The Tree of Life image below shows how many billions of years ago the various 'arms' or kingdoms of life split from each other.
Monday, February 5th to Friday, February 9th
Story of the World Chapter 1 - In the Beginning
In this unit we are practicing our Cornell Note-taking skills while watching a documentary about the origins of the planet.
The screening we saw was the debut of material that was not included in the original airing of the documentary. We also had the opportunity to ask questions of the director, Allen Gregg.
The exciting element of this documentary was that it was filmed here in Yukon, and detailed the discovery of local artifacts that tell us about the history of First Peoples, and confirm the traditional teachings that First Peoples have been here for many thousands of years. Included is information on Kwäday Dän Ts'ìnchi: Long Ago Man Found.
Below is a link to the CBC The Nature of Things page which contains the documentary and related articles.
Students who were not able to attend the screening read the related articles and made Cornell Notes.
A mystery is emerging out the Yukon ice: human hunting tools hidden for as long as 9,000 years have started to melt out. And each new find is another piece to the puzzle of who these people were.
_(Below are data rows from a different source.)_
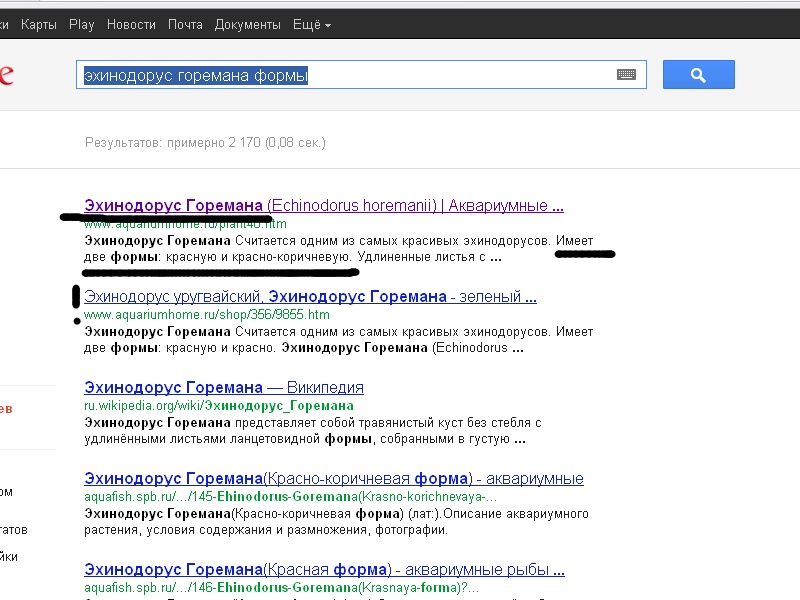Open Карты in the top navigation bar
800x600 pixels.
[x=38, y=24]
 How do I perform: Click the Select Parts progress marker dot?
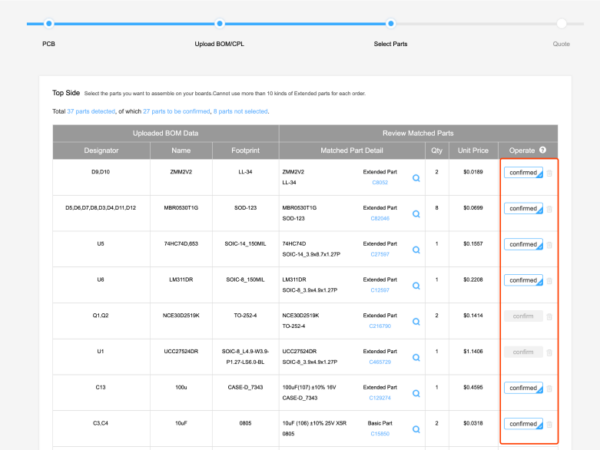(391, 22)
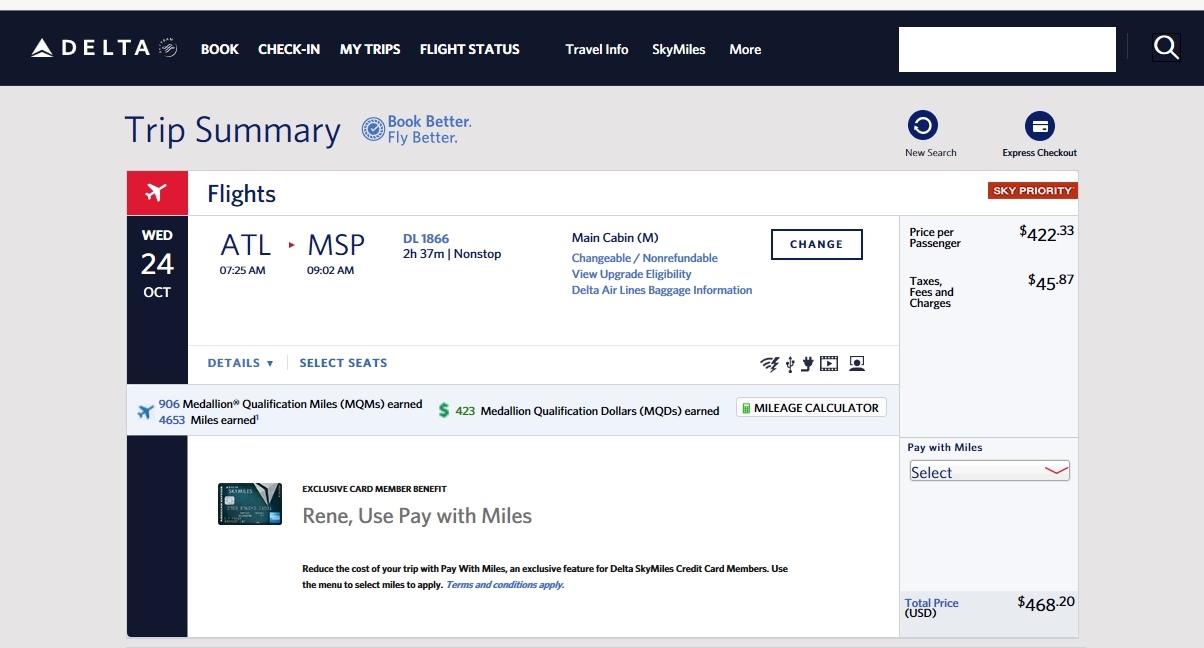Viewport: 1204px width, 648px height.
Task: Go to the MY TRIPS menu item
Action: tap(369, 49)
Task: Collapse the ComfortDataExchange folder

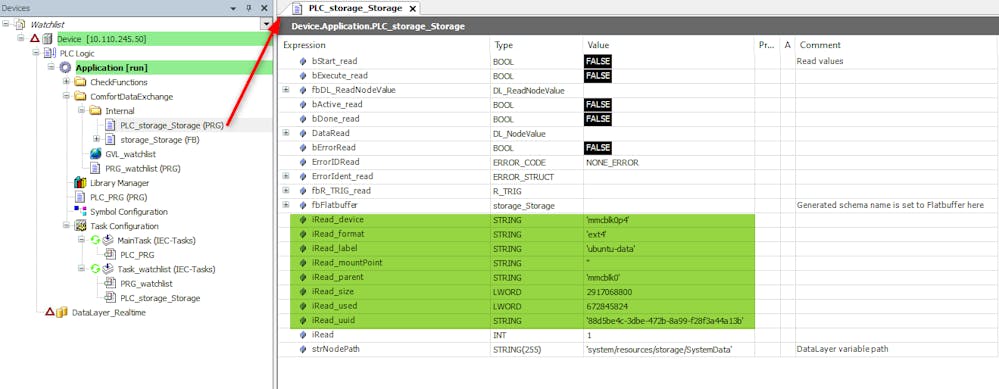Action: tap(66, 97)
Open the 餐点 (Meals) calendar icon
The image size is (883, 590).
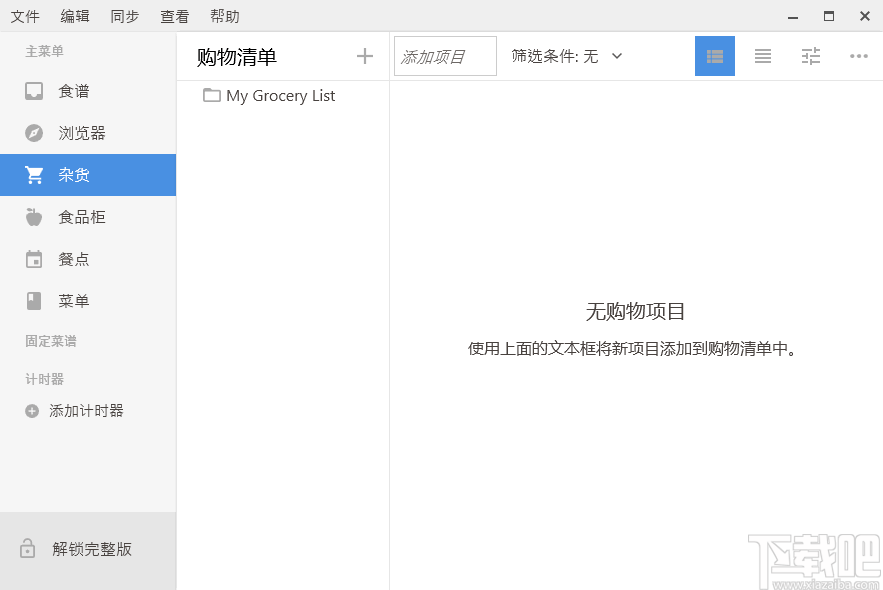point(34,258)
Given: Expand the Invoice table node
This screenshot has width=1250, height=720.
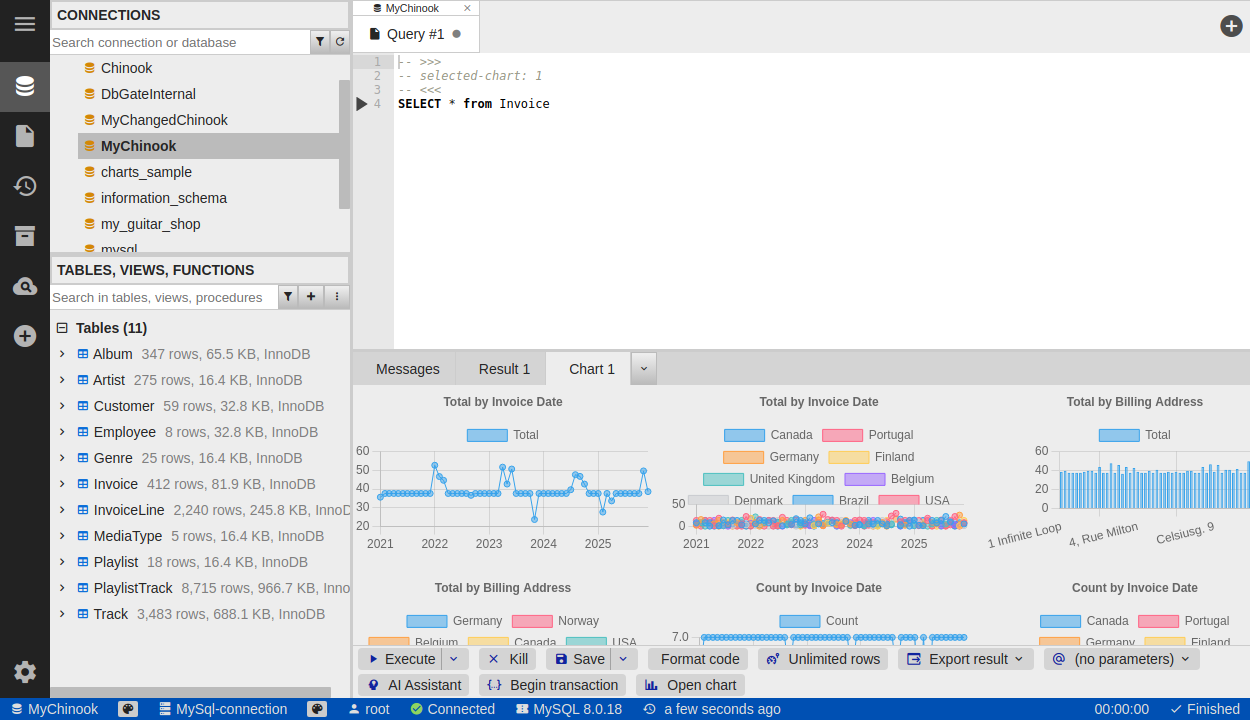Looking at the screenshot, I should tap(62, 484).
Greg Hare is the archeologist who was there for the recovery of the very first artifact in 1996.
Monday, January 29th to Friday, February 2nd
The first tool students were introduced to was something called the CRAAP test, as developed at the University of California (Chico campus).
Assessing Sources using the CRAAP test
The CRAAP test for resource assessment was developed at California State University at Chico, but is now used widely at schools across North America.
The acronym reminds students to check the resources that they use for research on the basis of five elements:
C = Currency
R = Relevance
A = Authority
A = Accuracy
P = Purpose
Taking structured notes using the Cornell Note Taking System
- Breaking down the process of distilling information from a source into manageable sets -
- top-down, during-process recording of information,
- a "cue column" for key terms, important groups/individuals/contributors, dates main ideas,
- and a summary section to get the information into it's more condensed but clear form.
- A physical layout that is consistent and easy to navigate.
- A set process of repeated actions:
- putting information in the students own words while reading, viewing or listening;
- reviewing information to determine which terms, names, dates or concepts need to go in the cue column;
- reviewing and synthesizing information into a concise summary;
- and reviewing cue columns and summaries to prompt recall.
- This can be on a sheet of ruled, hole-punched paper.
- This can be on a notepad or in a notebook.
- This can be on a blank sheet of letter sized, legal sized or even tabloid sized paper.
- This can be single of double sided.
- Students are free to, even encouraged to, include icons, sketches, images, mind-maps, diagrams, colour-coding, and use note-taking abbreviations (please see below) to integrate visual learning with text based learning.
Monday, January 22nd to Friday, January 26th
It is particularly important to realize that procedures and expectations around personal devices and technology in the classroom have changed, as per directives from the school administration. Students who were in my class last semester should familiarize themselves with the changes.
Our classroom expectations are based on a specific set of First Nations teachings. While they are not local to Yukon First Nations, I have discussed them with elders, who tell me that these are values common not only to all First Peoples, but agree with me that these values are common to all cultures. These are posted at the front of the classroom as a reminder to everyone in the room of the guiding values that are the framework for the expectations of people in the room.